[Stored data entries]
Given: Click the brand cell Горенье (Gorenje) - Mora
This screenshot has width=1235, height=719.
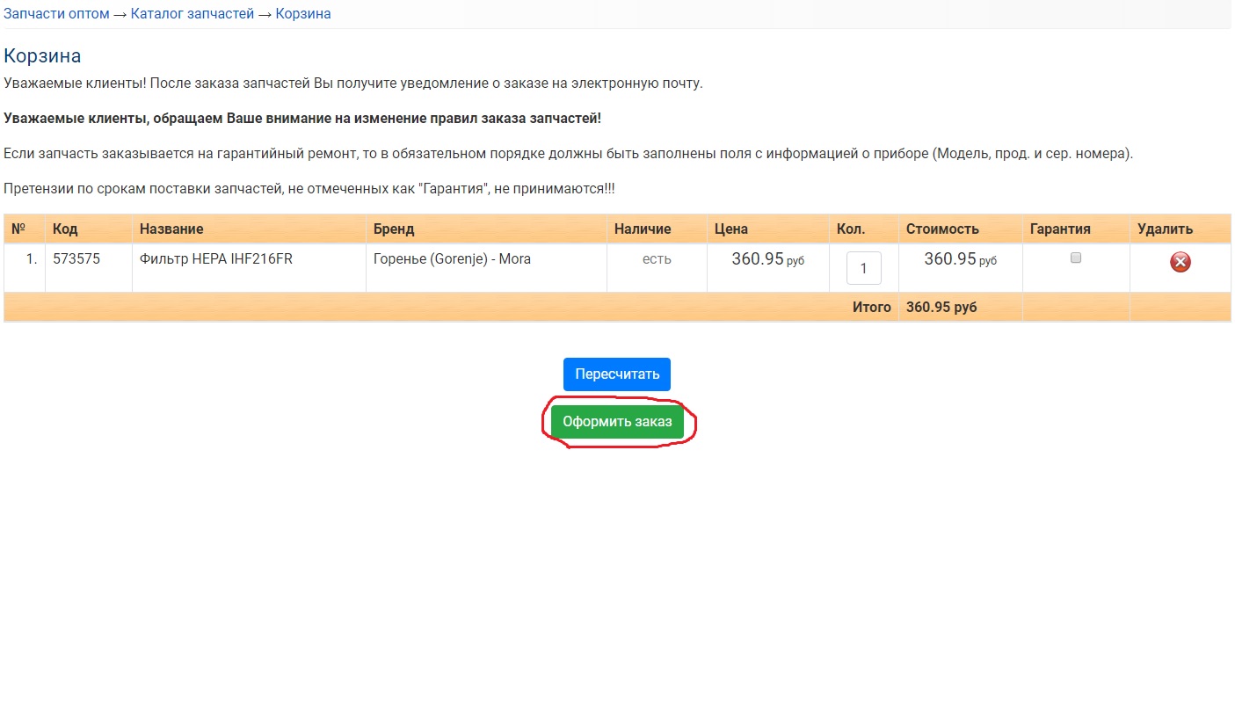Looking at the screenshot, I should point(452,259).
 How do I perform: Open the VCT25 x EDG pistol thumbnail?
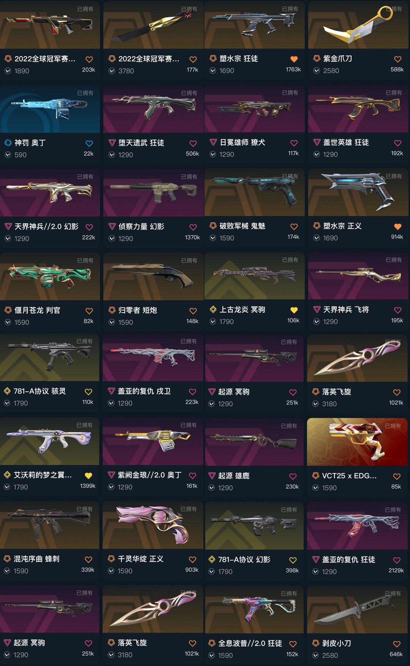[x=358, y=442]
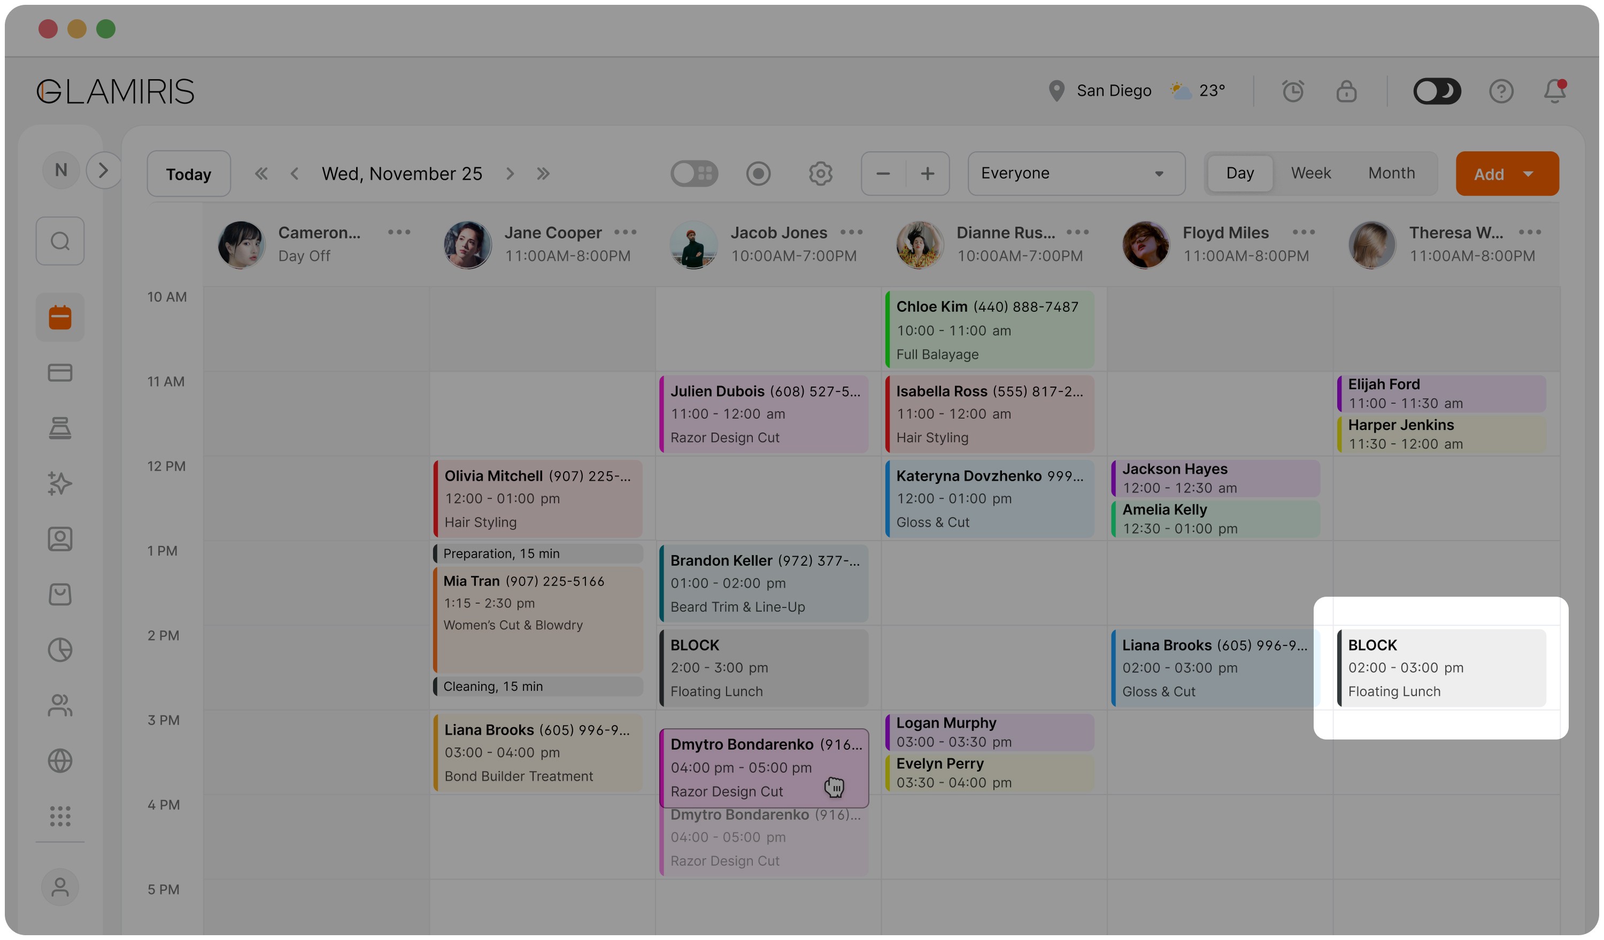
Task: Open the alarm clock icon in header
Action: pos(1293,91)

- _ACTIVITY_
Line by line, print the records exactly, leaving the pictures behind.

- _RESULT OF THE EXERCISE_
Given: Click the brand cell Горенье (Gorenje) - Mora
This screenshot has width=1235, height=719.
Looking at the screenshot, I should point(452,259).
 How do I perform: Open the VCT25 x EDG pistol thumbnail?
[x=358, y=442]
Task: Open the alarm clock icon in header
Action: pos(1293,91)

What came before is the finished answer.